Material |

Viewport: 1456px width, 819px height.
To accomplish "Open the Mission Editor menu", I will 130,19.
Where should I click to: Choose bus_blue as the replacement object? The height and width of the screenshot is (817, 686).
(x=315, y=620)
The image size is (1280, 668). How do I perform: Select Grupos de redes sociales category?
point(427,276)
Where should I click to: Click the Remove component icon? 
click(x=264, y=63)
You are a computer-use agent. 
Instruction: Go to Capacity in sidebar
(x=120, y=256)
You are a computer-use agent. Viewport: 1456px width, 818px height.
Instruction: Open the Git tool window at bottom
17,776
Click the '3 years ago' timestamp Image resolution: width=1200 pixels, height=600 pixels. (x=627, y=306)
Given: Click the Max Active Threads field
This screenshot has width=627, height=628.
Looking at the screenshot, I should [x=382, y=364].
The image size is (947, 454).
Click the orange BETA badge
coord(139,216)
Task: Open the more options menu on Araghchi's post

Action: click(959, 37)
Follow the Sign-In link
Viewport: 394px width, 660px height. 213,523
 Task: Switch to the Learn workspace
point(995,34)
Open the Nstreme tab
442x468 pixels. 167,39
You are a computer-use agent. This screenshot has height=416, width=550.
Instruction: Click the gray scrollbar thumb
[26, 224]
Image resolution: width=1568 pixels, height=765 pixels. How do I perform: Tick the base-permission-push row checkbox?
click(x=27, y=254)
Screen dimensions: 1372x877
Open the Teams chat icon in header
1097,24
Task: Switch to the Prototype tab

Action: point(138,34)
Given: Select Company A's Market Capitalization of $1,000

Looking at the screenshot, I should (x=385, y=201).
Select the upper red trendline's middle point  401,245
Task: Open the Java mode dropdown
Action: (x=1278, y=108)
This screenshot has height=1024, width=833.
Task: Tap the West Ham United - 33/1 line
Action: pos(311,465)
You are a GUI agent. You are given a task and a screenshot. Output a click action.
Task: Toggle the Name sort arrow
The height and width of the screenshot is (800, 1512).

Written task |
Update the stretch of records from the line that contains "Given: Click the Max Active Threads field" through the line that contains "Action: click(959, 37)", changing "orange" to "green" and leaving everything else as it is. Give back only those lines.

Written response |
Given: Click the Max Active Threads field
This screenshot has width=627, height=628.
Looking at the screenshot, I should [x=382, y=364].
The image size is (947, 454).
Click the green BETA badge
coord(139,216)
Task: Open the more options menu on Araghchi's post

Action: click(959, 37)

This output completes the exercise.